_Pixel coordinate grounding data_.
----------------

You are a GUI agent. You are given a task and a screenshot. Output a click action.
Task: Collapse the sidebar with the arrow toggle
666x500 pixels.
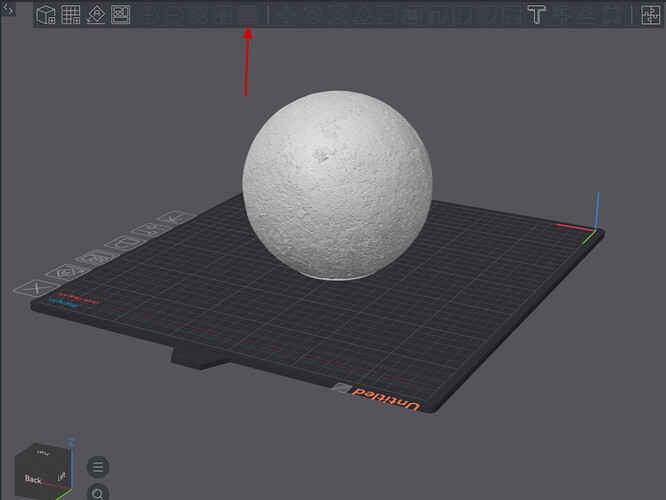pos(8,8)
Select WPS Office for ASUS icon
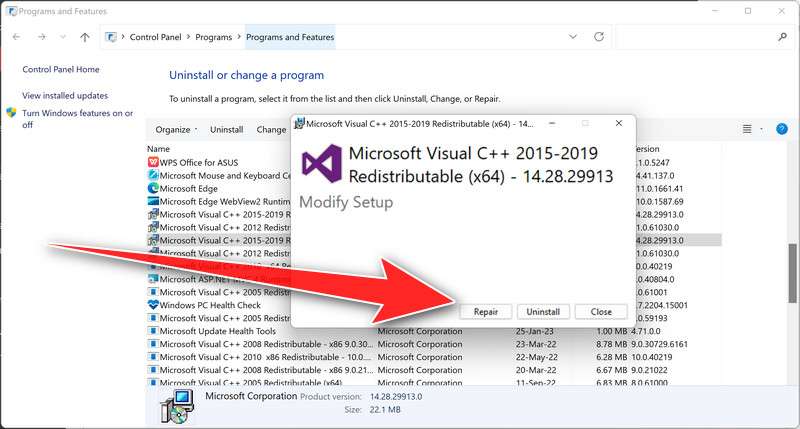 153,162
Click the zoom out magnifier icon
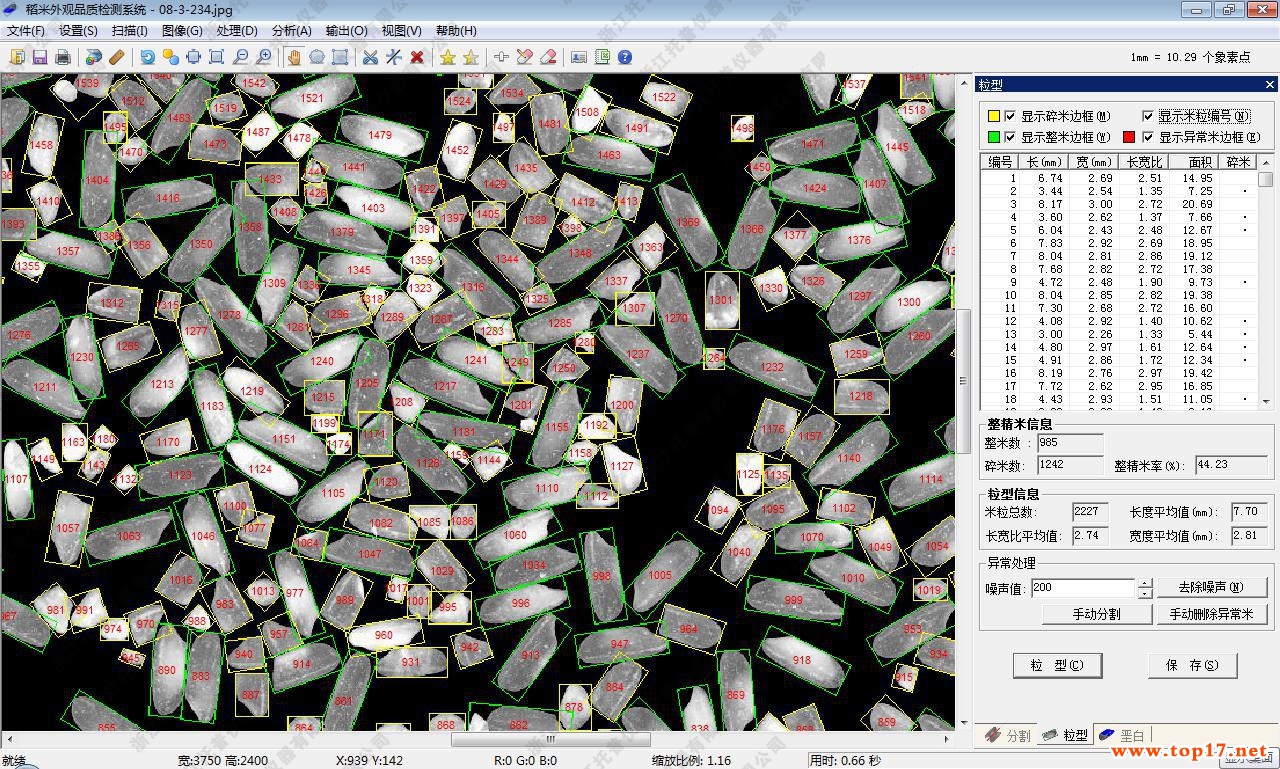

----------------

_TASK PROMPT_.
Output exactly, and only, the lines running from the line containing "Select WPS Office for ASUS icon" to the last line of the entries above, omitting the pictures.

_RESPONSE FOR THIS EXERCISE_.
Select WPS Office for ASUS icon
 153,162
Click the zoom out magnifier icon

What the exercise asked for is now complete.